Values with statistical significance are shown in bold.
Figure 3 illustrates the association between GCC thinning rates or macula vessel density decrease rates and glaucoma severity (VF MD). There was a positive association between macula vessel density decrease rate and baseline VF MD (whole image, P=0.074, perifoveal, P=0.014), but the GCC thinning rate was not associated with baseline glaucoma severity.
Figure 3.
Scatterplots illustrating the linear association between change rates of (A, B) vessel density or (C, D) ganglion cell complex (GCC) thickness and baseline glaucoma severity in primary open angle glaucoma eyes. Vessel density loss rates were associated with baseline visual field mean deviation (MD), that is, the worse the baseline MD was the faster the vessel density lost, while GCC thinning rates showed no such association.

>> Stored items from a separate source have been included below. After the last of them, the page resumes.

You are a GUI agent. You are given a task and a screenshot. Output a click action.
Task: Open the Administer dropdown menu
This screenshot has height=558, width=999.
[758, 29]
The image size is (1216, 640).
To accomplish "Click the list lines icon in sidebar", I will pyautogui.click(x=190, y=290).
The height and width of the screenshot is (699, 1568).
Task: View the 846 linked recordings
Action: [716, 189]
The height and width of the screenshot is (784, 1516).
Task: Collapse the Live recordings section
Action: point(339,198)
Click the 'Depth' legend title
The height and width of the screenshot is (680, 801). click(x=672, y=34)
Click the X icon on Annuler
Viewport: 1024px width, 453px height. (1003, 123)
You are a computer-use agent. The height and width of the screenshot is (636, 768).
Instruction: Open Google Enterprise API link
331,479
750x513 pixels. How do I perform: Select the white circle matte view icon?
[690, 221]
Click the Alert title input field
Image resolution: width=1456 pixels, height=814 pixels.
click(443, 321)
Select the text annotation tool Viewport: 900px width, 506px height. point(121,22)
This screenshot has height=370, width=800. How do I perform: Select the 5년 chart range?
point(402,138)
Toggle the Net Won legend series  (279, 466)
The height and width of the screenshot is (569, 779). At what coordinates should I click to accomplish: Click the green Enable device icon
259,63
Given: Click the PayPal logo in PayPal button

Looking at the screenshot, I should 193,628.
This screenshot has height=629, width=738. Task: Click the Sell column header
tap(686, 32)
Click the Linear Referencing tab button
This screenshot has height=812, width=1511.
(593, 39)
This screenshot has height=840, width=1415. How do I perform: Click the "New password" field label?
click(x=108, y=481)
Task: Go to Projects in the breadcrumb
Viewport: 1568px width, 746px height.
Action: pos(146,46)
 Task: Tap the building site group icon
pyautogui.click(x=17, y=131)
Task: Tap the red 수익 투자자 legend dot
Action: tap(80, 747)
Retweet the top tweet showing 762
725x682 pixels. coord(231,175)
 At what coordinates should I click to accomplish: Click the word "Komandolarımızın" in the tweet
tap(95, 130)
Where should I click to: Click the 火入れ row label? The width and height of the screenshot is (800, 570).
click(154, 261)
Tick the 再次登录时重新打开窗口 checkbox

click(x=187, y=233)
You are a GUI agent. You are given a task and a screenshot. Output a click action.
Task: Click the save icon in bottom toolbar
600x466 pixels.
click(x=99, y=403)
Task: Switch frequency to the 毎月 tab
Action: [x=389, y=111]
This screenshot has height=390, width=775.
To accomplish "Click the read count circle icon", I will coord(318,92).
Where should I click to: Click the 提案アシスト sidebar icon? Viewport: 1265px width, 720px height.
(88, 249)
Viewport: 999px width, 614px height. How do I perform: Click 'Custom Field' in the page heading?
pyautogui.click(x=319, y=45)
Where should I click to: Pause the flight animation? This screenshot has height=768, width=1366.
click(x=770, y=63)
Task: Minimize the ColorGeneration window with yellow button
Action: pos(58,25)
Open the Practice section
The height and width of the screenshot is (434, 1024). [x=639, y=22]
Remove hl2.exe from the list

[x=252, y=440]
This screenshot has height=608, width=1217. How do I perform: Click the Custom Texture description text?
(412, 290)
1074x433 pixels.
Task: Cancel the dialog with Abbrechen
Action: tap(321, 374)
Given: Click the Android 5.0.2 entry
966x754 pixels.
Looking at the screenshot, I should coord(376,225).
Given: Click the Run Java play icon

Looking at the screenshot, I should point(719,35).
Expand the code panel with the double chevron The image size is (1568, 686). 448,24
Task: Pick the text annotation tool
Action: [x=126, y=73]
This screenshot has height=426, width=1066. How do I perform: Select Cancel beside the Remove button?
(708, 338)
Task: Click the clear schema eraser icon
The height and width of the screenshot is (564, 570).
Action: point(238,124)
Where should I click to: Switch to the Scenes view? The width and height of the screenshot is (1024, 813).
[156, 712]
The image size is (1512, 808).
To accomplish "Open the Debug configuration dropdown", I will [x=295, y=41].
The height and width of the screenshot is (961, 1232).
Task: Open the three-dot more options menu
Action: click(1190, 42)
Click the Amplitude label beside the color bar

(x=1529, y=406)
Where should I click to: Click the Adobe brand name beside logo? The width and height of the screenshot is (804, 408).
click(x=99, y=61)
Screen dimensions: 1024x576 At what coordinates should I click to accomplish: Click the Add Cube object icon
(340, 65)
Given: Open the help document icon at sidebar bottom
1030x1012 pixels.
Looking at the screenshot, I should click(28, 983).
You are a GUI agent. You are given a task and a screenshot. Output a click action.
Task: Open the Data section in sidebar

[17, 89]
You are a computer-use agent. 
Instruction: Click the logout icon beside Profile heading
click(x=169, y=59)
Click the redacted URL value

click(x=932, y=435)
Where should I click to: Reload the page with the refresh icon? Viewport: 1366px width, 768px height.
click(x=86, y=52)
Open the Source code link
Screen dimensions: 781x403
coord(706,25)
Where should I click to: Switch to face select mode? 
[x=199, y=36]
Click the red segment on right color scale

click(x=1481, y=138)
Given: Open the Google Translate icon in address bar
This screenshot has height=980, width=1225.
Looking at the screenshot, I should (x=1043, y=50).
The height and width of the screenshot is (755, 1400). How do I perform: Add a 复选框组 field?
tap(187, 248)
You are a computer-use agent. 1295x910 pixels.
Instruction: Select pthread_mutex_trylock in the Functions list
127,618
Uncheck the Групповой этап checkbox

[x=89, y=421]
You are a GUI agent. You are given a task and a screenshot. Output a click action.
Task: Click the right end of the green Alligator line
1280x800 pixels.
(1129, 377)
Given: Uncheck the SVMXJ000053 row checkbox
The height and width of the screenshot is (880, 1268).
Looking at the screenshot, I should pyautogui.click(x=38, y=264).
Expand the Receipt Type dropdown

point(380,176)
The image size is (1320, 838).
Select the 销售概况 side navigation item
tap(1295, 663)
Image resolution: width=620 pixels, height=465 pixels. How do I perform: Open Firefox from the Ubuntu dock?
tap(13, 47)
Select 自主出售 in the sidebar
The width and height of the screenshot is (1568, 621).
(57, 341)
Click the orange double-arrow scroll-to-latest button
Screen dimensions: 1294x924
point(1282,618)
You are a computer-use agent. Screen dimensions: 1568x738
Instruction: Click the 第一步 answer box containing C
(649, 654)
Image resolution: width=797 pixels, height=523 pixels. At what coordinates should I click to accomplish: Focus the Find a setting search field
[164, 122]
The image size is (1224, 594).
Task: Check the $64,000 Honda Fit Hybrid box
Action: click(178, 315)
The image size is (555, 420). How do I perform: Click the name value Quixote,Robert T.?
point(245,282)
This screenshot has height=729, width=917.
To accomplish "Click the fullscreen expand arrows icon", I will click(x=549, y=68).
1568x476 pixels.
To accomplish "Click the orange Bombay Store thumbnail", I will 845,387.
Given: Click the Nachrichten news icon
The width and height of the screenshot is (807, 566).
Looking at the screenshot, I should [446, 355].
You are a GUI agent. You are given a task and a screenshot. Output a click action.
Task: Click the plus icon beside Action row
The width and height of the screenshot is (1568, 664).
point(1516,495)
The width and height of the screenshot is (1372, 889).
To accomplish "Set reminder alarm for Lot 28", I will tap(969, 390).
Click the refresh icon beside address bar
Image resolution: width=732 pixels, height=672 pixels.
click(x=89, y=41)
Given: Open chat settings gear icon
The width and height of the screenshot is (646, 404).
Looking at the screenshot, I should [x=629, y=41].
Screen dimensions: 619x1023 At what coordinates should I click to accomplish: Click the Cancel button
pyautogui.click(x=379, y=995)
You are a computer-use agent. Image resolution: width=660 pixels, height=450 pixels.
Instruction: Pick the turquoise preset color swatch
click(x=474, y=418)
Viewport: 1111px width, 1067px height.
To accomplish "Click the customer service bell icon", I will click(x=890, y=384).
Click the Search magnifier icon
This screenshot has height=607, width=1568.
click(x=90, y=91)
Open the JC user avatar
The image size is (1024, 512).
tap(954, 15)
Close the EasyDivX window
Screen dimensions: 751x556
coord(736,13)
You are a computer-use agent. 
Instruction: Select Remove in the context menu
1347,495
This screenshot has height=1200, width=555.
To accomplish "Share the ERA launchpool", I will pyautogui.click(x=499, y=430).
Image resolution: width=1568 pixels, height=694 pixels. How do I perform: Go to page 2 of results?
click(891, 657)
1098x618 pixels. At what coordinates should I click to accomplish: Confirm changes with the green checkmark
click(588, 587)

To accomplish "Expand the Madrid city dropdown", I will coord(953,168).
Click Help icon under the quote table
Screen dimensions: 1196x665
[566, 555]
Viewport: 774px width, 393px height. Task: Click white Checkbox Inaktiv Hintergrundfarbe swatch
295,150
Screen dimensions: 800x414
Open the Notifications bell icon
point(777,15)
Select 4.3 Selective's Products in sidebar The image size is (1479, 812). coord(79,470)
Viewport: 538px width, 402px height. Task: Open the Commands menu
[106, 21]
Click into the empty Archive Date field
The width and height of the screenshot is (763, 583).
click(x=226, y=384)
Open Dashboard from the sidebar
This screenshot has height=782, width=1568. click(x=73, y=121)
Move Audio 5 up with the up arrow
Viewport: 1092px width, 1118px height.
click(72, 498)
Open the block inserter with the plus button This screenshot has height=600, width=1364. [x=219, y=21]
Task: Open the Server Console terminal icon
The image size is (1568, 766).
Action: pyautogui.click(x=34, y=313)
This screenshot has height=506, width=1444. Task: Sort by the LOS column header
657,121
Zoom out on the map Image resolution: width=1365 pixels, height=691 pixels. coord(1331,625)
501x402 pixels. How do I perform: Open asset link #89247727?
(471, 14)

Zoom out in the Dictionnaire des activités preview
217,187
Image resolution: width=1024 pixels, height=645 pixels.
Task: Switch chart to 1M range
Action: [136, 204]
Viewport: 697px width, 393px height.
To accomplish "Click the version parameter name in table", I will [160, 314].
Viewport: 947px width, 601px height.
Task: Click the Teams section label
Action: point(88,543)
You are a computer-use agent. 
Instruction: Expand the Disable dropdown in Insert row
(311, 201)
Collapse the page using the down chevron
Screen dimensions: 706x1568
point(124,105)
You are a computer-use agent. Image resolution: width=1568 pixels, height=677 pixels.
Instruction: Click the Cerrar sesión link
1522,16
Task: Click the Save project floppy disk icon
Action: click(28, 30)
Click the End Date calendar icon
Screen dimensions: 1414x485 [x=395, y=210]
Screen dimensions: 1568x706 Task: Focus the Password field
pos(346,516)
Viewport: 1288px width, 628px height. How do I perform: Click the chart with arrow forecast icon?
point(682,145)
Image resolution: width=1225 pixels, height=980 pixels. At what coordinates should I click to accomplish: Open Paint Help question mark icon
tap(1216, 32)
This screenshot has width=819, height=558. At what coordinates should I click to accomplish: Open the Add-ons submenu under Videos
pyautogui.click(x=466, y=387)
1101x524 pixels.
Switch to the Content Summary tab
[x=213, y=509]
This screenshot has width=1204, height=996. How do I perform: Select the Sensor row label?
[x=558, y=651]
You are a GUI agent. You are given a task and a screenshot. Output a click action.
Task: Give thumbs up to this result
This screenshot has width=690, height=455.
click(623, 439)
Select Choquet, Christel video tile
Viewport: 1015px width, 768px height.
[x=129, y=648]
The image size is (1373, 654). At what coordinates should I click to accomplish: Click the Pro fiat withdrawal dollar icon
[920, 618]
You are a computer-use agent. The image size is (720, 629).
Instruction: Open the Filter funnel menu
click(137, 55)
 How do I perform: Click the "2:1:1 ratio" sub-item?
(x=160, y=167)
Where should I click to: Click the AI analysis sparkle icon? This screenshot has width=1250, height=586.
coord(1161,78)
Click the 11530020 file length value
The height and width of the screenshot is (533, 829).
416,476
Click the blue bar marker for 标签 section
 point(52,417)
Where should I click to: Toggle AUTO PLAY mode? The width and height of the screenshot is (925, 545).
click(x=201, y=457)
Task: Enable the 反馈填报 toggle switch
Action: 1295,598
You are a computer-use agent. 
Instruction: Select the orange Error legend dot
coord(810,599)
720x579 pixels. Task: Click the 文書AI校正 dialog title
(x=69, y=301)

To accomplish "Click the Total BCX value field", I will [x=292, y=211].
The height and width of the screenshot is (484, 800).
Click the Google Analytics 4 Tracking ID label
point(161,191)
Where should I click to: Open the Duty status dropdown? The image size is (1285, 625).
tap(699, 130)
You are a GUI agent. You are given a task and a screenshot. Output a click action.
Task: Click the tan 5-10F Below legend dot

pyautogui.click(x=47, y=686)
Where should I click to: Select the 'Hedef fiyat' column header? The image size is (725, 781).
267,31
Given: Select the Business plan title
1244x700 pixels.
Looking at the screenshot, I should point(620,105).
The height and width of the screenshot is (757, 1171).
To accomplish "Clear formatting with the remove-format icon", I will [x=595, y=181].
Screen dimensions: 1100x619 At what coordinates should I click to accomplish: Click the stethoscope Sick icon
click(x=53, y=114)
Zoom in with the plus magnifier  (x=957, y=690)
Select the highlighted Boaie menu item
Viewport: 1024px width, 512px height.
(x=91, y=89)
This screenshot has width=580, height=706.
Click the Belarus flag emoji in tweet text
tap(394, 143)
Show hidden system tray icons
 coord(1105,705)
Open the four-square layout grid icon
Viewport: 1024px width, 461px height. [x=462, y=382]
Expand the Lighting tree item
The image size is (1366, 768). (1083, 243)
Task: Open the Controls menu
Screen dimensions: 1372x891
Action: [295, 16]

Figure 4 shows the measurements and trend analysis of a representative POAG patient with VF MD worsening in both eyes that shows continuous loss of macula vessel density, but relative stable GCC thickness during a 2.4 years follow-up.
Figure 4.
Case example of a 75-year old male with primary open angle glaucoma who was followed from January 2015 to May 2018. The baseline visual field mean deviation (MD) was −25.48 dB (right eye) and −13.10 dB (left eye), and the MD by the end of follow-up was −29.62 dB (right eye) and −14.47 dB (left eye). (A) OCT-A 3×3 mm2 macula superficial vessel density color-coded maps showing higher vessel density at the first visit (left) than the last visit (right); (B) OCT-A measurements trend analyses including regions of superior hemifield (Superior_Hemi), inferior hemifield (Infeirior_Hemi), and early treatment diabetic retinopathy study (ETDRS) grid all show trends of decreasing vessel density in both eyes; (C) ganglion cell complex (GCC) thickness maps showing similar GCC thickness at the first visit (left) with the last visit (right); (D) GCC thickness measurements trend analyses showing stable trends in all Superior_Hemi, Infeirior_Hemi, and ETDRS grid regions of both eyes. OD = right eye; OS = left eye.
Discussion
With a mean follow-up time of 2.0-2.6 years, both GCC thinning and macula vessel density decrease over time were detectable in healthy, pre-perimetric glaucoma, and POAG eyes. Macula vessel density decrease rates of POAG eyes were significantly faster than that of pre-perimetric glaucoma eyes and healthy eyes. Moreover, more than two thirds of the POAG eyes had faster macula vessel density decrease than GCC thinning. In POAG eyes, macula vessel density decrease rate was significantly associated with baseline glaucoma severity.
Although there have been many studies evaluating macula thickness change in glaucoma, only a few have focused on the macula microvasculature; most of these reported lower macula vessel density in glaucoma eyes.4,16–24 However, information is scarce regarding the change of macular microvasculature in healthy and glaucoma eyes overtime, and only 1 such longitudinal cohort study has been reported to date.9 In agreement with the previous study,9 the current study demonstrated progressive macula vessel density loss by OCT-A examination in POAG eyes. However, GCC thinning was not detectable in POAG eyes in the prior study. Moreover, neither GCC thinning nor macula vessel density decrease over time was significant in healthy and pre-perimetric glaucoma eyes. A possible reason for these earlier results might be related to the shorter follow-up time of the prior study (a mean of 13 months, with a minimum of 2 OCT-A visits).25 Inclusion of eyes with only 2 visits may increase the probability and degree of slope being affected by variability. Regardless, further studies are needed to elucidate the optimal minimum visits for monitoring progressive changes by OCT-A.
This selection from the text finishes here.